NR2	Subtree selection uses indexed path-prefix queries, not full-drive scans.
NR3	Blockstore delete failure after successful catalog commit must not fail the HTTP response; log and metric for operator follow-up.
NR4	Per-owner receipt jobs remain ordered within `receipt_sync_outbox` (ADR 28).
NR5	Mesh unpin must not depend on a live `passport.receipt` on PDS (receipt may already be tombstoned); use owner-scoped unpin JWT (swarm security gaps).
NR6	Expose metrics: `mesh_unpin_outbox_pending`, `mesh_unpin_outbox_failed` (DLQ depth), claim lag, and per-peer failure rate (CC4).
NR7	Sync-failures UI and replay APIs use the same gateway DB role as ingress (`substratum_gateway`); superuser/admin pools must not bypass RLS.

Constraints (C1–C7)

ID	Constraint
C1	Mesh authorization follows owner-repo receipts only; catalog delete alone must not be treated as revoking mesh access (ADR 27).
C2	Passport tombstones use `receipt_sync_outbox` / `ReceiptSyncWorker` only — not catalog-sync (ADR 30 §7).
C3	Gateway must not hold user signing keys; PDS `deleteRecord` runs in the worker with restored owner OAuth (ADR 28).
C4	API models for HTTP remain in `crates/ingress/src/models` per repository root `AGENTS.md`.
C5	Self-hosted `deployment_mode` skips SaaS quota math; node `max_bytes` policy is unchanged by this ADR (ADR 32).
C6	Unpin on the libp2p wire uses a dedicated JWT (not session JWT), analogous to replication pin (ADR 28 / swarm security gaps §3).
C7	Sync-failures dashboard is a modular monolith route under Account in file-explorer (ADR 33); DTOs live in `crates/ingress/src/models` (e.g. `sync_failures.rs`).

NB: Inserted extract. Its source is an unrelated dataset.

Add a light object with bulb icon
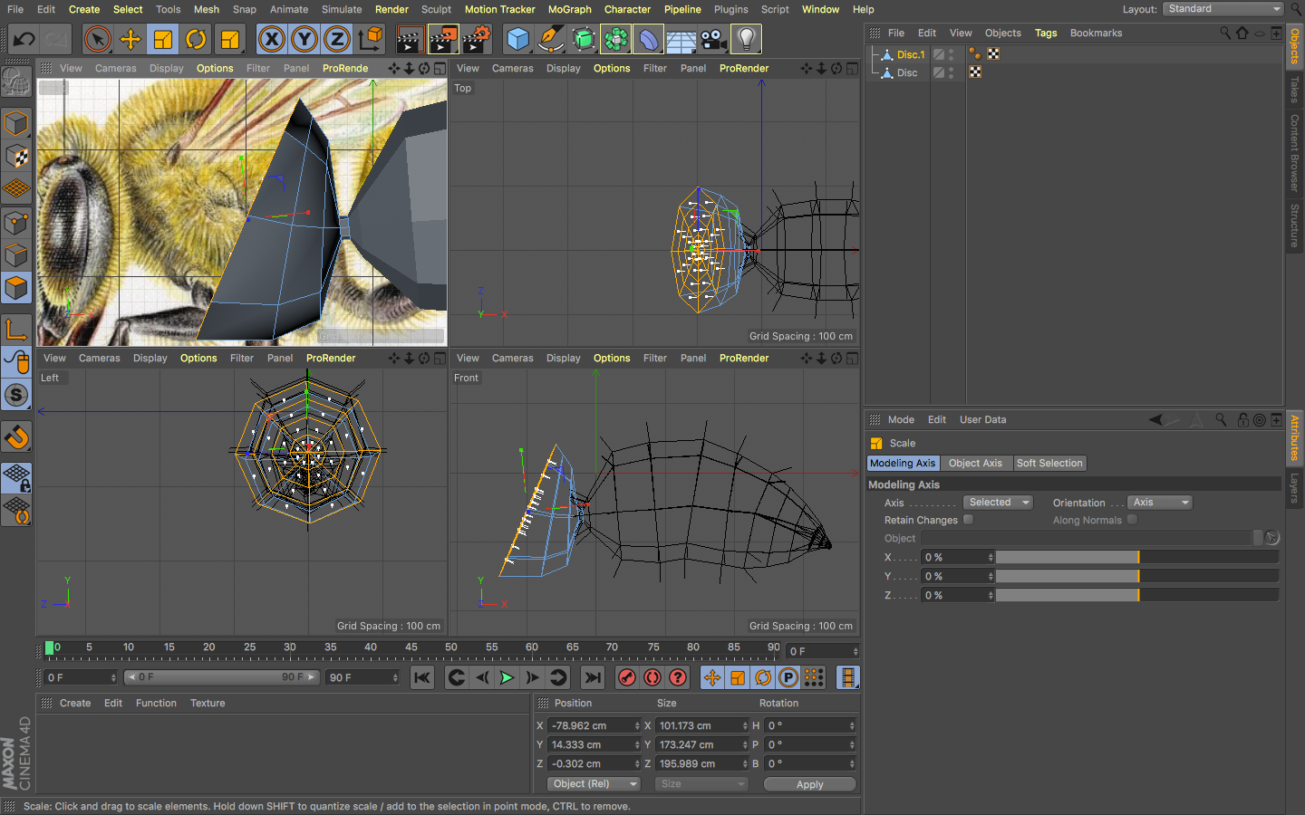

Cross-cutting challenges (CC1–CC6)

ID	Challenge	Mitigation
CC1	Owner PDS OAuth cold at delete time	HTTP 200 + catalog removed; `receipt_sync: pending`; worker retries/poison per ADR 28
CC2	Large folder delete (many files → many outbox rows + block GC)	Path-prefix query; batch enqueue in one txn; consider per-request job cap in ingress if needed
CC3	Chunked files (above 25 MiB) span manifest + N blocks	Shared ingress helper with upload chunk layout; delete all CIDs when refcount zero
CC4	Triangle node offline or RPC timeout during unpin	`mesh_unpin_outbox` + `MeshUnpinWorker`; terminal `failed` = DLQ; Account sync-failures UI + RLS-scoped replay APIs (not only metrics/runbook); HTTP delete still succeeds (NR3)
CC5	Unpin cannot call `is_authorized` with deleted receipt	Owner-only unpin JWT (`sub == owner_did`, binds `cid`); inbound handler verifies JWT + deletes block without PDS receipt lookup
CC6	Grantee expects to retry owner-only mesh unpin jobs	Mesh unpin rows use `owner_did` only (delete is owner-only); grantees still see `receipt_sync_outbox` rows they enqueued via `requested_by_did`

Decision

We adopt four-layer delete for drive nodes (library → provenance → storage → mesh), plus a fifth operability layer (sync failures dashboard under Account) for DLQ visibility and replay. Ingress orchestrates catalog in one transaction, then async PDS convergence, synchronous storage reclaim, and mesh replication teardown on the Global Triangle.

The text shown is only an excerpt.